When someone becomes highly functional but internally absent for years. They keep working, smiling when needed, paying bills and surviving but they quietly disappear from their own life.
As many other people have commented, you should get more sunlight and fresh air, get out of home to anywhere like a nearby park or beach, join a group which shares your interest, start learning a new language, take up a new hobby or learn a new skill related to your profession.
Spending more time in nature really helped me to get out of my numbness. It made me feel alive and helped clear my head.
Two things:
1. I see your name has 420 in it. If you smoke too much, maybe bring that down to like Friday nights at most. Weed sucked my ability to feel joy out for a while. I still do it but much much less.
2. Find a hobby and then, here’s the important part, find others who do it as well and go into it looking for mentors. Most hobbies have organized clubs. I’ve been part of so many of them and it makes doing something more enjoyable to share ideas with others doing it too.
I don’t think there is a cure.
I’ve done everything at this point.
Therapy, journaling, meditation, breathing exercises, weightlifting, cardio, travelling, dating (zero success), new careers, going to concerts and gigs, playing in a band, doing open mic nights, dnd, watching anime, playing games, diy stuff, drugs, solo dates. Fuck me I can go on and on.
None. NONE of them.
Give me any sort of joy.
It’s been a decade of this.
I’ve worked with around 7 therapists over the past 15 years.
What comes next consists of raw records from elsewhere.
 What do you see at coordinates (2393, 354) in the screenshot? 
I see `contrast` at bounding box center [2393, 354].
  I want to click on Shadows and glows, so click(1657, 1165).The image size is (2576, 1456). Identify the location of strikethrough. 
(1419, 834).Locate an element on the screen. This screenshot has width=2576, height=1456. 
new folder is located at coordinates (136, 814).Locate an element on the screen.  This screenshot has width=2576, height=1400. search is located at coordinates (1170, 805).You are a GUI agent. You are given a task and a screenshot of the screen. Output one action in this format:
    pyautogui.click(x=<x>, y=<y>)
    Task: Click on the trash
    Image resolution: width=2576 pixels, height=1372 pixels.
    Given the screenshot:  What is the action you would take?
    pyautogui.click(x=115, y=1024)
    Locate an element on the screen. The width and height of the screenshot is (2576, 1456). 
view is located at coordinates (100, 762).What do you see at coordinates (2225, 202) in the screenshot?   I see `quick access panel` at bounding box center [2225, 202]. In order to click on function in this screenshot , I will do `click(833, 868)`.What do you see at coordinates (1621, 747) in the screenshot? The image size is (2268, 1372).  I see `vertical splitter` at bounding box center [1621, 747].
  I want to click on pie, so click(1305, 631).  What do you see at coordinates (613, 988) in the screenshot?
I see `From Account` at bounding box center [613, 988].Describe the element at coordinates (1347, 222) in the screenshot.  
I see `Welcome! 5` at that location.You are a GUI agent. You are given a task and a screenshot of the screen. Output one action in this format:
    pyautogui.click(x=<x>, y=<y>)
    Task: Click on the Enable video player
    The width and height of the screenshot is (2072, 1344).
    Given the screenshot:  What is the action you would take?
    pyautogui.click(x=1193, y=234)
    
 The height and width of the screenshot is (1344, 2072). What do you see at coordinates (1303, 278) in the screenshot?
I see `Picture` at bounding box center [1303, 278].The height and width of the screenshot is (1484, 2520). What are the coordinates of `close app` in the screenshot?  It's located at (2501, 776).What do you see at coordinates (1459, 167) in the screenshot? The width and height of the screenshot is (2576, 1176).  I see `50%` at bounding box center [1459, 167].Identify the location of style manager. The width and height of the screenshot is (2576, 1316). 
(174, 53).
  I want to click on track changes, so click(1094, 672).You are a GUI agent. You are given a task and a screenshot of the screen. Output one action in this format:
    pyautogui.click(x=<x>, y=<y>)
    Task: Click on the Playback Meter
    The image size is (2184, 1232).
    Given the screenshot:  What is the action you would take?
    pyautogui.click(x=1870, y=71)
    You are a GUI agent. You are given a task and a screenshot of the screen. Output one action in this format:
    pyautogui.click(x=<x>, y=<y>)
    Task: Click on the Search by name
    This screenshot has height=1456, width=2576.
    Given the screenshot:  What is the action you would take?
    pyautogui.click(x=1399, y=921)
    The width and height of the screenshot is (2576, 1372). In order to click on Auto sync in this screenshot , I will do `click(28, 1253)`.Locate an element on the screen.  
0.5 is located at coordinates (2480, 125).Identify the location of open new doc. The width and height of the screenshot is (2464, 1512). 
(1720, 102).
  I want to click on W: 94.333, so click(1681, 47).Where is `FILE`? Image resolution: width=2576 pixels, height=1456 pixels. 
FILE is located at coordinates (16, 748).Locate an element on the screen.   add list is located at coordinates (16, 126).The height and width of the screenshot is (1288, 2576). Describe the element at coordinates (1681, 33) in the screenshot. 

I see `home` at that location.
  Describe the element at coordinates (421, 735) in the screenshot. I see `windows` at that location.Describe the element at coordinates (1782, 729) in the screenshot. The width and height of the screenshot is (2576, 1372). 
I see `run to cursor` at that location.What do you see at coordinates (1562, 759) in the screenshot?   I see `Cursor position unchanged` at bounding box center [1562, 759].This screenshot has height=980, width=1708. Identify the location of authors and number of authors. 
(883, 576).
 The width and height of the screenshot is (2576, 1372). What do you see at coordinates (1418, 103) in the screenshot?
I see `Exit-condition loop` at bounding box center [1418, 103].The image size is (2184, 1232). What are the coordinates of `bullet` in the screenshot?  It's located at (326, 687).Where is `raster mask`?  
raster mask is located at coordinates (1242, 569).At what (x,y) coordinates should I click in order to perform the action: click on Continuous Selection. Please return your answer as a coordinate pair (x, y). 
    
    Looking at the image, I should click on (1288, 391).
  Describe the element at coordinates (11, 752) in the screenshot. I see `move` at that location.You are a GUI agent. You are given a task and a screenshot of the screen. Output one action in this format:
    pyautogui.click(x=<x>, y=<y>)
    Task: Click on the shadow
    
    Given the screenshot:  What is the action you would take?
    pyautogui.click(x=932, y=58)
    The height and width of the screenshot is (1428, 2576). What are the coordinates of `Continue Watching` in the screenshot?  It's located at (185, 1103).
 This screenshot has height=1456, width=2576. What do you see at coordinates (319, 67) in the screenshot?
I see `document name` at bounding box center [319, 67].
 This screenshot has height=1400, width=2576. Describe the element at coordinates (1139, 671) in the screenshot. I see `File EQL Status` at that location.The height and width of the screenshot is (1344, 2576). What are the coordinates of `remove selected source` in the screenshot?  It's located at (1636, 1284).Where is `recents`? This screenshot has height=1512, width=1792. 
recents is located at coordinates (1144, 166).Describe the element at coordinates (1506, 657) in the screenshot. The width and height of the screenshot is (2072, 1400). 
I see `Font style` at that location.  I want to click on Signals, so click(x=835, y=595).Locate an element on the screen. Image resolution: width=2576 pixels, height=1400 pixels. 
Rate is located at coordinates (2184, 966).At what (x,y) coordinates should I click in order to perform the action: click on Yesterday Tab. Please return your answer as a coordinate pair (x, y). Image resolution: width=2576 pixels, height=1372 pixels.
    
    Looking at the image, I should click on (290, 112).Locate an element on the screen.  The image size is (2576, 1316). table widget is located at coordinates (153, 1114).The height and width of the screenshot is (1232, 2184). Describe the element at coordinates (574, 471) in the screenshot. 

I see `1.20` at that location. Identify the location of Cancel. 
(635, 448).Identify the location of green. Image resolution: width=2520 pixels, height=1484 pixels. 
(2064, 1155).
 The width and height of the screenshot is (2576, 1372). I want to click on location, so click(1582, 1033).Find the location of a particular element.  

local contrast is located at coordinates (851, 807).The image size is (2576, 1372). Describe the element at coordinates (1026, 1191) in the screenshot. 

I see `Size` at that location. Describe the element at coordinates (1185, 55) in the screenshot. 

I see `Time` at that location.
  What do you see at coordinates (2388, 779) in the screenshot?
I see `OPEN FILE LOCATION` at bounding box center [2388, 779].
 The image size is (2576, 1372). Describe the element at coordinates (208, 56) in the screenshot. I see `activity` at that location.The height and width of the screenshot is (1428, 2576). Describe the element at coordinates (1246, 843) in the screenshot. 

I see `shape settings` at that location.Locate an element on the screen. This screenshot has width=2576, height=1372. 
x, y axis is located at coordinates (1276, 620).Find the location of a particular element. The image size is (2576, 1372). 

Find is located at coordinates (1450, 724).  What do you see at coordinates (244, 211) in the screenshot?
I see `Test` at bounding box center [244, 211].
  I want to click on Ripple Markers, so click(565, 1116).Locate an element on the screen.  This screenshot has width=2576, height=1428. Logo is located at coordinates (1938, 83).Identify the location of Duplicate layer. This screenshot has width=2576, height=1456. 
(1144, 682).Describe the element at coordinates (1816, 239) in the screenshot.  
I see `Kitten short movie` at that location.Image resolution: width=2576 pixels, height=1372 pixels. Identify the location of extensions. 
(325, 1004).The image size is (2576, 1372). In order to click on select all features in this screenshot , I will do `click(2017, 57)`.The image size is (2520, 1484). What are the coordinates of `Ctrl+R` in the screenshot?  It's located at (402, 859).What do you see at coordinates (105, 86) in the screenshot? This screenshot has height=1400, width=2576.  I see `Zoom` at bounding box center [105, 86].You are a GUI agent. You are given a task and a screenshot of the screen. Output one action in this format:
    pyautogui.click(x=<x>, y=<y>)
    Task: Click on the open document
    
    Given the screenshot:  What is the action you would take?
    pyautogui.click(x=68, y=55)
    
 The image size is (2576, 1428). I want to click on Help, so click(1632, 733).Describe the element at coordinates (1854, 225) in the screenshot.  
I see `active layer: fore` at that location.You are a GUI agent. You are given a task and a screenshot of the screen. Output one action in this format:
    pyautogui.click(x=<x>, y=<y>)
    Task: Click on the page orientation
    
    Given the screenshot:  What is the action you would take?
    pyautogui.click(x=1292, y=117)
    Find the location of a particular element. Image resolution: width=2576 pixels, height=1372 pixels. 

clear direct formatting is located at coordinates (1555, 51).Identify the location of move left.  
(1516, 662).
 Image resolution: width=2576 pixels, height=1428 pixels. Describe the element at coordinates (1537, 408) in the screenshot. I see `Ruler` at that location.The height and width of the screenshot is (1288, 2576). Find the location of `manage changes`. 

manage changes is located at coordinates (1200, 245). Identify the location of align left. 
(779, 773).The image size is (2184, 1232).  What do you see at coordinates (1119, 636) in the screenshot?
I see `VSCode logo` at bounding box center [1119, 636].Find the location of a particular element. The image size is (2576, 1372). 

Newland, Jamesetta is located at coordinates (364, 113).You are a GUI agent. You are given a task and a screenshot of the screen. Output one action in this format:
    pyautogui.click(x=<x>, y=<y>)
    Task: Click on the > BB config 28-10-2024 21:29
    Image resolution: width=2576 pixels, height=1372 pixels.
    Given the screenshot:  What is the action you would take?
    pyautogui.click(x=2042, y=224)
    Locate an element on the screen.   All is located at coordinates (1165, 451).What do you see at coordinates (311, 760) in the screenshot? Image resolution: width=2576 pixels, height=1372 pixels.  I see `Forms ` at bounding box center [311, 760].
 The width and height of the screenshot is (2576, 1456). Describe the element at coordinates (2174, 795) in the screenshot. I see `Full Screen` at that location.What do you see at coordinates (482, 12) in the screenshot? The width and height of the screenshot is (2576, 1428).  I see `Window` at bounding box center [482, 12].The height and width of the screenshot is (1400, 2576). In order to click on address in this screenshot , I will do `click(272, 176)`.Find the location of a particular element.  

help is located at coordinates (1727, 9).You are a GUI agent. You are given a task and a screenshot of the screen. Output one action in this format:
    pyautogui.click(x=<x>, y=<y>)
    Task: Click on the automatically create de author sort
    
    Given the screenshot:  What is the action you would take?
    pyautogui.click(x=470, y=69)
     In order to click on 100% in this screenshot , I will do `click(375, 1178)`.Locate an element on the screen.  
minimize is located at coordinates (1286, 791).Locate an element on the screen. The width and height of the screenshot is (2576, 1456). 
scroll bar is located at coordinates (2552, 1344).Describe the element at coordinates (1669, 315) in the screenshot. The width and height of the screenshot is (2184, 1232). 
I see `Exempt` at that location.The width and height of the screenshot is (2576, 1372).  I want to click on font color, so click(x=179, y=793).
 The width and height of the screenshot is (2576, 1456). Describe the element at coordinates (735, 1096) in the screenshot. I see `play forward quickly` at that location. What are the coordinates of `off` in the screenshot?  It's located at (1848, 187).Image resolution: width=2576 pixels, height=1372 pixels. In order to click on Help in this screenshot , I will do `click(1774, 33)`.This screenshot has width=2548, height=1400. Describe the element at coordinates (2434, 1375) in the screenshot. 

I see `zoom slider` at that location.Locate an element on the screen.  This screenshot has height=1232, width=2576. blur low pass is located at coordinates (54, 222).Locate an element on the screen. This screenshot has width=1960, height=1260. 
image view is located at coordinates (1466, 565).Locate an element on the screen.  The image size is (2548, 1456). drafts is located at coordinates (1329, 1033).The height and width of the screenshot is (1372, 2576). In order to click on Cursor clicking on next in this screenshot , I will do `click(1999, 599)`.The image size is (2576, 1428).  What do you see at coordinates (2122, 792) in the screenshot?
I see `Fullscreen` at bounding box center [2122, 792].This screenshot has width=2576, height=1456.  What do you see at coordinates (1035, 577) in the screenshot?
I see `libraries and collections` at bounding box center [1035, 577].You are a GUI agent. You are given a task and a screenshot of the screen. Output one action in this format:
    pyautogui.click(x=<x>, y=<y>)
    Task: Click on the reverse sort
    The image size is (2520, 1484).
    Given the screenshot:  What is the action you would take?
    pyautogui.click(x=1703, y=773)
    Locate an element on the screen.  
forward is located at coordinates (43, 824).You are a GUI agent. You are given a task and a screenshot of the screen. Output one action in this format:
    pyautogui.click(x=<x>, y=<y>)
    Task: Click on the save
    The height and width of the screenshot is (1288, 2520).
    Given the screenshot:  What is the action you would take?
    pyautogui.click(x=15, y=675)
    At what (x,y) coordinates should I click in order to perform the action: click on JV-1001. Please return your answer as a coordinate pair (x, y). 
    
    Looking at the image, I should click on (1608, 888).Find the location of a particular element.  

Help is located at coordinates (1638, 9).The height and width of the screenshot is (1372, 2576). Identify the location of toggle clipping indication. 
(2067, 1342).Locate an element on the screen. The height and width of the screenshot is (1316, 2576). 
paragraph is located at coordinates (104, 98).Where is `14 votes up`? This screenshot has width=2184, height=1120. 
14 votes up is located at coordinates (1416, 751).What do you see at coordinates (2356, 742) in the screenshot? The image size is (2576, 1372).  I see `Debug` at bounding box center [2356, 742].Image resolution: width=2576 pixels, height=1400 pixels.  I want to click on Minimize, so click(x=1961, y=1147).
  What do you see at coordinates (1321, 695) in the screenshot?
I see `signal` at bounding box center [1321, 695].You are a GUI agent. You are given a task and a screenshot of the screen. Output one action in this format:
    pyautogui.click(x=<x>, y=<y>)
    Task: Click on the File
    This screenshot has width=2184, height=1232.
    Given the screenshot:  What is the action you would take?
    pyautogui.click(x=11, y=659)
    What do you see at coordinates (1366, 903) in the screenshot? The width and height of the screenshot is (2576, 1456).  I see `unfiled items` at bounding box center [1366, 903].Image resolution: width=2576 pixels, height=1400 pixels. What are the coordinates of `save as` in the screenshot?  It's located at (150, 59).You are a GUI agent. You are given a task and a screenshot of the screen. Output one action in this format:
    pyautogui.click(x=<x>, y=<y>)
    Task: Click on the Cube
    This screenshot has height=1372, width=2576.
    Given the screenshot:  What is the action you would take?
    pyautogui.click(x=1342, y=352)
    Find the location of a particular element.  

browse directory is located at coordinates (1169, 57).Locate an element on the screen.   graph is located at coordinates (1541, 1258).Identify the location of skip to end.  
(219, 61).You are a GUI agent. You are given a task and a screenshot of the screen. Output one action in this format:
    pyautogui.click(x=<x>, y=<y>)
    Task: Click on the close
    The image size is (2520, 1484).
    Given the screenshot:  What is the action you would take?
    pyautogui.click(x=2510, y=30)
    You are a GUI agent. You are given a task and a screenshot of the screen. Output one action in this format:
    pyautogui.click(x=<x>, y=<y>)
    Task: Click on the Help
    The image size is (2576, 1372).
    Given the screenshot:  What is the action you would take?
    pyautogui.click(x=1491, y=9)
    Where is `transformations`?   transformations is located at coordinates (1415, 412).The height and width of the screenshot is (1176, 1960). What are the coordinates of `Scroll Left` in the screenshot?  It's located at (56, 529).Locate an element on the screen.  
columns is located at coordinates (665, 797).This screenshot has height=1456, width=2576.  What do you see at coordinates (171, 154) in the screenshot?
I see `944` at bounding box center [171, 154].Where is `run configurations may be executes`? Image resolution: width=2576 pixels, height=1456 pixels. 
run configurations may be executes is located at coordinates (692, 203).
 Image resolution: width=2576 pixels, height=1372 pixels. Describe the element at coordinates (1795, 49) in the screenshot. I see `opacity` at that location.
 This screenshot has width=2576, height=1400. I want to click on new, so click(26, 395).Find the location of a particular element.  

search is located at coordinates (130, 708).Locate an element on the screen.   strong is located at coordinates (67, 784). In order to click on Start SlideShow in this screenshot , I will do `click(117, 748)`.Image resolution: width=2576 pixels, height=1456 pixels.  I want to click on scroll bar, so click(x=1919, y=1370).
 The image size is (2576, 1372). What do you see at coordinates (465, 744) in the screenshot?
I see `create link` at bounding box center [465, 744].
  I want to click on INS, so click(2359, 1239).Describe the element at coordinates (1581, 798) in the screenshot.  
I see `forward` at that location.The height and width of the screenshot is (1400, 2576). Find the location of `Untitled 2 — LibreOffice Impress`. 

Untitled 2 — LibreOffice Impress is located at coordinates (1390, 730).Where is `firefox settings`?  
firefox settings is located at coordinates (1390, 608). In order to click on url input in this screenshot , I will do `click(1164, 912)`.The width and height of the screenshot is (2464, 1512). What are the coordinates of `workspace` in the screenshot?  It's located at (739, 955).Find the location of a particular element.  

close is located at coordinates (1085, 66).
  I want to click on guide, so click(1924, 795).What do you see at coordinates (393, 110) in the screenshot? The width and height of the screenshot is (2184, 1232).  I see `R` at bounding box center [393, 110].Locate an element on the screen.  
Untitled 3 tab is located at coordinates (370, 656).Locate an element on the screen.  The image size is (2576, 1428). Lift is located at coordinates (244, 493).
All with different advice that I’ve followed. Applied. And really. I mean this from the bottom of my heart. REALLY tried to change myself. I. DO. NOT. WANT. TO. BE. DEPRESSED. ANYMORE.
It’s so fucking exhausting.
But I just can’t switch it off.
I’ve tried therapy again. This is the 8th time. Same old advice. Same old charts. Same old diagrams. Same old same old. Yes I’ve already mentioned my past therapy sessions with the current therapists.
I guess I just have to live with it
I feel this so much. Through the past few years, in my 40s, just no passion for anything. I don’t even want to date.
I workout, in the best shape of my life, but that is just another part of my routine like work and sleep.
We need to get out more. One thing I have learned is that it doesn’t get any better if we keep doing the same things.
are you on any medications?
how are the rest of your hormones? sleep?
I’ve been struggling with this for the last 6 years. If it helps at all, at least you’re not the only one going through it – seems like there’s a few of us in here.